Like many of you, I've delivered training in a wide variety of venues. I've listed a few of them below, not because they are the most outstanding ones – some were, but some were definitely not – but because I would like to discuss the relative merits of venues for the kinds of work we do.

  • A conference center on Big Sur
  • A monastery in Wurttemberg
  • A castle in Toscana
  • A cruise ship on the Lena River
  • A seaside resort outside Manila
  • A hotel in Zaventem
  • A motel on the autoroute
  • A rented schoolroom
  • At the workplace, at HQ

The question I am raising is, how far do your participants need to be physically, practically and emotionally from their daily grind, their fixed atmosphere, to refresh themselves and become open for new learning? 

The problem with holding a training at headquarters used to be, and in some cases still is, how to keep participants from running back to their offices, skipping out to meetings and doing local errands at every free break time, and therefore planning these activities at least mentally while you are trying to otherwise engage them? With the advent of smartphones the lines at the conference center payphones disappeared, but the potential distraction has increased,

Even if your workshop concerns an intact working group you face the question of separating them from elements that distract their ability to function in a learning mode, including unresolved team issues. Remoteness may then be an asset, but it is getting harder and harder to achieve. You are unlikely to get a river cruise through the wilderness into the arctic circle, sans phones, sans internet, where an afternoon fishing break brings supper to the table. I suspect this was a once in a lifetime venue for me.

Despite the ubiquitousness of technology there may be something satisfying and inspiring in the more exotic or more extraordinary venue, the castle, the monastery, or something close to the beach. Again, budget rears its ugly head, in that such venues will perhaps not more expensive than themselves may require more off time and travel costs for the participants that a company is willing to spend, though many of these venues have been redesigned with conference holders in mind, and provide excellent accommodations and services. They also have the advantage of sending the message that the organization values the employees who are sent to places out of the ordinary.

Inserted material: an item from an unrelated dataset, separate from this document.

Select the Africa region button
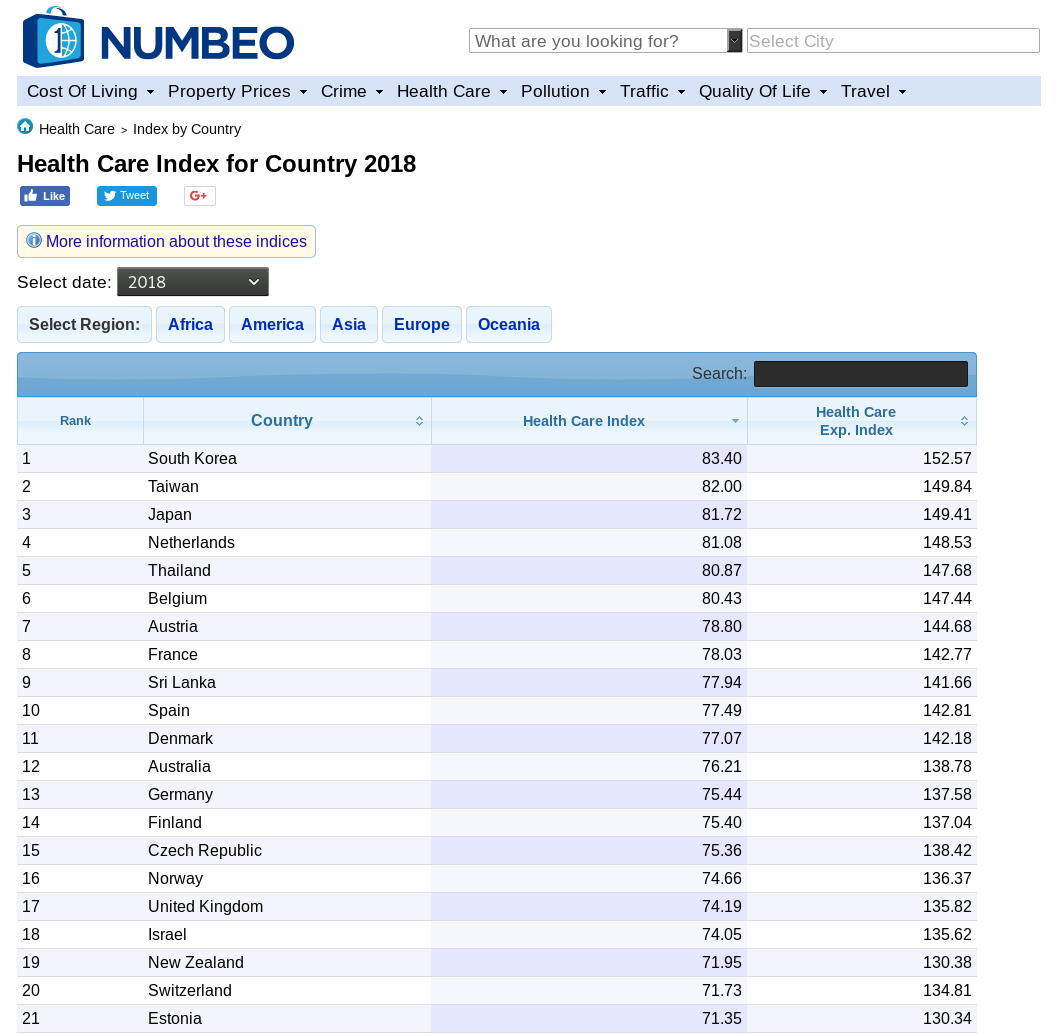Viewport: 1062px width, 1034px height. tap(190, 325)
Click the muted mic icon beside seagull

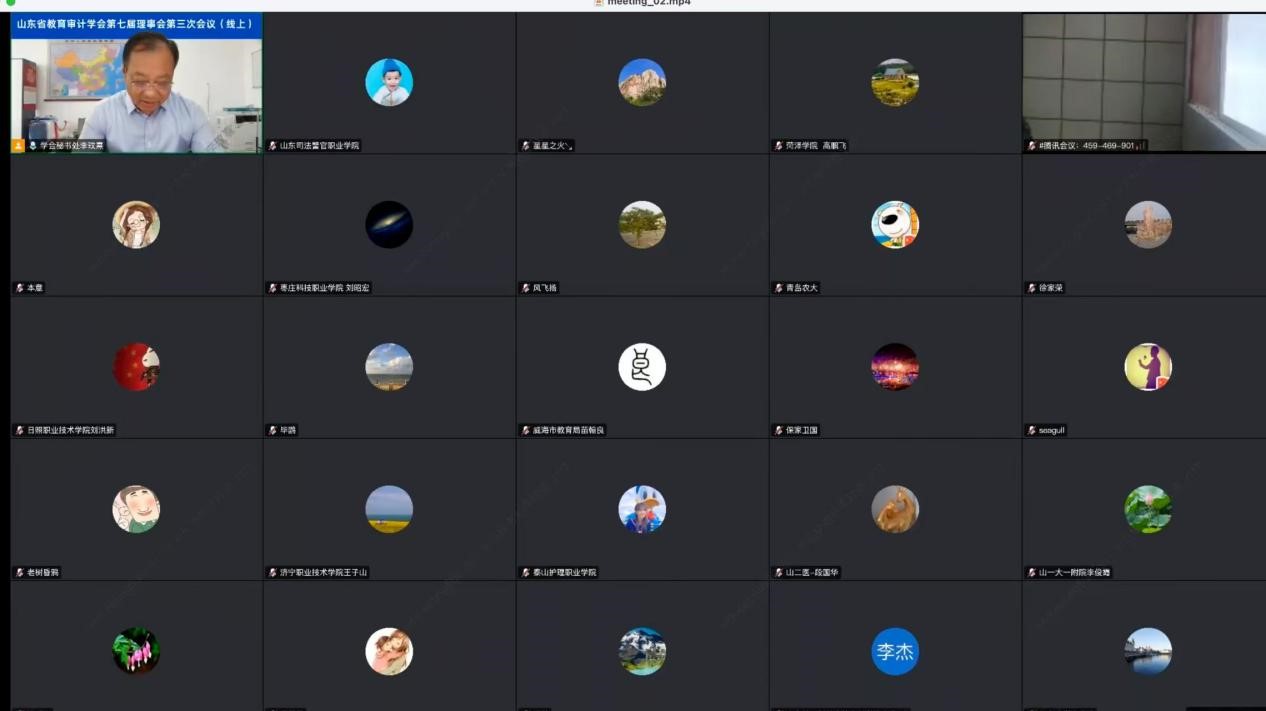(1031, 431)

Some organizations have a traditional fixed provider whom they have cultivated to the point where the venue is known and valued among employees who have valued the experiences they have had there. Thus, it becomes part of the company culture, perk, so to speak, when employees are invited to an educational event held there. Being aware of this should encourage you to take advantage of such a venue.

It would be interesting to hear from you about the venues that have served you well as well as those that have added something extraordinary to the experience.